WHAT NEEDS TO BE DONE:
Copy out, without any change, the part of the entries that opens with the line containing "Click the 301KSQ종합(301) chart title label" and closes with the line containing "point(79,507)", including both of those lines.

INPUT MATERIAL:

========

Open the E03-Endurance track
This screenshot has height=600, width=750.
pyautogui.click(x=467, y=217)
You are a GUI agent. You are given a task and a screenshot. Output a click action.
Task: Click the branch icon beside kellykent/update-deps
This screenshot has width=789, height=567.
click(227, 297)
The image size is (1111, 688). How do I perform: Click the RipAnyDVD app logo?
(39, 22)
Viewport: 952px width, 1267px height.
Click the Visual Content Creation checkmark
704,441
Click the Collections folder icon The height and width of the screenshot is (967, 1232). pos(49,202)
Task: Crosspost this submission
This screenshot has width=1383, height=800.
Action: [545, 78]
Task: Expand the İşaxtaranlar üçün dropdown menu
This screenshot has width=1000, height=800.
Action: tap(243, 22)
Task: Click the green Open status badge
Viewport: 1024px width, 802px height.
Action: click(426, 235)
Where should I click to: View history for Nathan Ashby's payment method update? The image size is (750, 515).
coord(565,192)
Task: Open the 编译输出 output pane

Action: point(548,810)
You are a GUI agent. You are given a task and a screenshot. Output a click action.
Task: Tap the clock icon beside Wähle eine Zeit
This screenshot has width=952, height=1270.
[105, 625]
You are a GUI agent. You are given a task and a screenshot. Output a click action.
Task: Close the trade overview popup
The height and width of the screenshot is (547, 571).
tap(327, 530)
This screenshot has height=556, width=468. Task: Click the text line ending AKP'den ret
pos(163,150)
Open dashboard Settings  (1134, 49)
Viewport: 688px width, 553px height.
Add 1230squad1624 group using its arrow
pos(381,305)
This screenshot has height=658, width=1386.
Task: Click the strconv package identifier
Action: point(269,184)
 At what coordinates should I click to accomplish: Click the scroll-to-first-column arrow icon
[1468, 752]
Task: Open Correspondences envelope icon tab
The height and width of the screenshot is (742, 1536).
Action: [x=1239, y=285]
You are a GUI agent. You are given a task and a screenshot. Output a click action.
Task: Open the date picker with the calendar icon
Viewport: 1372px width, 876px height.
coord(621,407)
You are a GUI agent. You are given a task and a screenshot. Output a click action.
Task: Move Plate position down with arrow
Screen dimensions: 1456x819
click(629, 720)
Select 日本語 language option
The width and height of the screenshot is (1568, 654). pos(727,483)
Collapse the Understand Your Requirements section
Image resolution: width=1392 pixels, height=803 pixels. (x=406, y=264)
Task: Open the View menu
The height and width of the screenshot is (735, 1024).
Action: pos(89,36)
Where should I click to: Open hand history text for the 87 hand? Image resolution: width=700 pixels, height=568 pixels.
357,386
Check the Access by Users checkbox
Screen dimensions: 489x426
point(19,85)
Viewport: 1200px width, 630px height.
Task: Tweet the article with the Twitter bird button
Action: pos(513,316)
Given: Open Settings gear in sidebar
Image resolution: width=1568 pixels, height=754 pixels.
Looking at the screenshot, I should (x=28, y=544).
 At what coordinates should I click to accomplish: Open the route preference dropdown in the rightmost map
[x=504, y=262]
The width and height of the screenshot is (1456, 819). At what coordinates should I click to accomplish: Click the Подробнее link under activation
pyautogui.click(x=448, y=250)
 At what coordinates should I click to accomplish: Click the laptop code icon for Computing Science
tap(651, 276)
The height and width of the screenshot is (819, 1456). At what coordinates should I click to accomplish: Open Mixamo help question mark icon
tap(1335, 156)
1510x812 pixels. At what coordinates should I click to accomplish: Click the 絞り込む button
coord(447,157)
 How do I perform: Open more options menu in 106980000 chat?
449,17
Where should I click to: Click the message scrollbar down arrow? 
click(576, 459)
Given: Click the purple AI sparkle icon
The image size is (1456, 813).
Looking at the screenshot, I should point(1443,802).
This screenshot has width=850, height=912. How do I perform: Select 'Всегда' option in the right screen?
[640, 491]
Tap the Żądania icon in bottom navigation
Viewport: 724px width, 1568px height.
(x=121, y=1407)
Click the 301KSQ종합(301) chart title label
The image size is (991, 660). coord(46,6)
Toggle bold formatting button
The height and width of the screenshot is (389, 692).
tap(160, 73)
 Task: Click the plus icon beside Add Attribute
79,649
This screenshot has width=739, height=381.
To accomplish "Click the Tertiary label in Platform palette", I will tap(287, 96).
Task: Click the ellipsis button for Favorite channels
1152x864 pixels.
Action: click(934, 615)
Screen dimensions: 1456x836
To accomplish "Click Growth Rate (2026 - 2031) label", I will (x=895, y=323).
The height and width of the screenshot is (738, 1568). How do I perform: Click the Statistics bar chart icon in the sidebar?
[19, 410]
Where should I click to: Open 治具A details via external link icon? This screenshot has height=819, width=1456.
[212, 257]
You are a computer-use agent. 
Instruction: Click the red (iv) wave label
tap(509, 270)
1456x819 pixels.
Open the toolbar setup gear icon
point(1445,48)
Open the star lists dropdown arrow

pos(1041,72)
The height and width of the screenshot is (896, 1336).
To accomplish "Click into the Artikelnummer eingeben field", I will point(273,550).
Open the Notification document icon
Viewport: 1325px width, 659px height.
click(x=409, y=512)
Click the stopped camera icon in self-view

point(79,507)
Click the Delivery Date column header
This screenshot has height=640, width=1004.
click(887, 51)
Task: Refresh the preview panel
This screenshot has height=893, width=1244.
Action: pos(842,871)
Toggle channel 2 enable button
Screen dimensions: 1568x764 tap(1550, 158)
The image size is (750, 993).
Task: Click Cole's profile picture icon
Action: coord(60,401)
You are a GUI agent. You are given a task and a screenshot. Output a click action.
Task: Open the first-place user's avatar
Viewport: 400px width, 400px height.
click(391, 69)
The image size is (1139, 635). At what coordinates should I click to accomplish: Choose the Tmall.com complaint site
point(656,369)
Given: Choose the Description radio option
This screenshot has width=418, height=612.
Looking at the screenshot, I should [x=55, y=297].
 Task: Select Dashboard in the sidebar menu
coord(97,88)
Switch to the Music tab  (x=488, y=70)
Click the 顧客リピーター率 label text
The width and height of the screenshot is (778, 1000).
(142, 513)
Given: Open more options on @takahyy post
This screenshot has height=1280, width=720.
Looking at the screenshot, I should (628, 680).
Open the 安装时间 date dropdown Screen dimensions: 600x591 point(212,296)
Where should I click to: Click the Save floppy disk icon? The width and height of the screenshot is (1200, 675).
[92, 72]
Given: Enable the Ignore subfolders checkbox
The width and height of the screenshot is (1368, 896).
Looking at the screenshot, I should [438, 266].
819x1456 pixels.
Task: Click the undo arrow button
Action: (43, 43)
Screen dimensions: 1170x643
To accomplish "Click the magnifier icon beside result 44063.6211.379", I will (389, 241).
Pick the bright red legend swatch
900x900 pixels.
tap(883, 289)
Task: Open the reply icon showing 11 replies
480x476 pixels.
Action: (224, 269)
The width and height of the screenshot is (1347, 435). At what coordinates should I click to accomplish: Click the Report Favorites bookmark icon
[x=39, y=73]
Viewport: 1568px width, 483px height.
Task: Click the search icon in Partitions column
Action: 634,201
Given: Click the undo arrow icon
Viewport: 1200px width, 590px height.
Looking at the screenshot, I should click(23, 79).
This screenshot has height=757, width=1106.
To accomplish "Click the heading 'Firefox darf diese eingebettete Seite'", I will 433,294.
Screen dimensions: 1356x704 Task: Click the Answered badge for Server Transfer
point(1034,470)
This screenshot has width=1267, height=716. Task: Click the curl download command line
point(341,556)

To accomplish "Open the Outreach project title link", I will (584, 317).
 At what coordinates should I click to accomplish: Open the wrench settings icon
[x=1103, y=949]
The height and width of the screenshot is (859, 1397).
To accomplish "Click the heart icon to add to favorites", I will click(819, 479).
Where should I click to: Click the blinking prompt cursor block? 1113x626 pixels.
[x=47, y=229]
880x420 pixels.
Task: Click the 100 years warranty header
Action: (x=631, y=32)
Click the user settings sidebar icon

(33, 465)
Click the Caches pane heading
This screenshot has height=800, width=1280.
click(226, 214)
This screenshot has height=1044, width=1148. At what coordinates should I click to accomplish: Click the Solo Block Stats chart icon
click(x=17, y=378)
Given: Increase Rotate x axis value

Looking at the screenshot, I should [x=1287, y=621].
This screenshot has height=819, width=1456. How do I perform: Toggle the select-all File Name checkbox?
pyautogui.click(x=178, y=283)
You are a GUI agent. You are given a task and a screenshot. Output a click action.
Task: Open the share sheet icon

========

RESULT BELOW:
Click the 301KSQ종합(301) chart title label
The image size is (991, 660). coord(46,6)
Toggle bold formatting button
The height and width of the screenshot is (389, 692).
tap(160, 73)
 Task: Click the plus icon beside Add Attribute
79,649
This screenshot has width=739, height=381.
To accomplish "Click the Tertiary label in Platform palette", I will tap(287, 96).
Task: Click the ellipsis button for Favorite channels
1152x864 pixels.
Action: click(934, 615)
Screen dimensions: 1456x836
To accomplish "Click Growth Rate (2026 - 2031) label", I will (x=895, y=323).
The height and width of the screenshot is (738, 1568). How do I perform: Click the Statistics bar chart icon in the sidebar?
[19, 410]
Where should I click to: Open 治具A details via external link icon? This screenshot has height=819, width=1456.
[212, 257]
You are a computer-use agent. 
Instruction: Click the red (iv) wave label
tap(509, 270)
1456x819 pixels.
Open the toolbar setup gear icon
point(1445,48)
Open the star lists dropdown arrow

pos(1041,72)
The height and width of the screenshot is (896, 1336).
To accomplish "Click into the Artikelnummer eingeben field", I will point(273,550).
Open the Notification document icon
Viewport: 1325px width, 659px height.
click(x=409, y=512)
Click the stopped camera icon in self-view

point(79,507)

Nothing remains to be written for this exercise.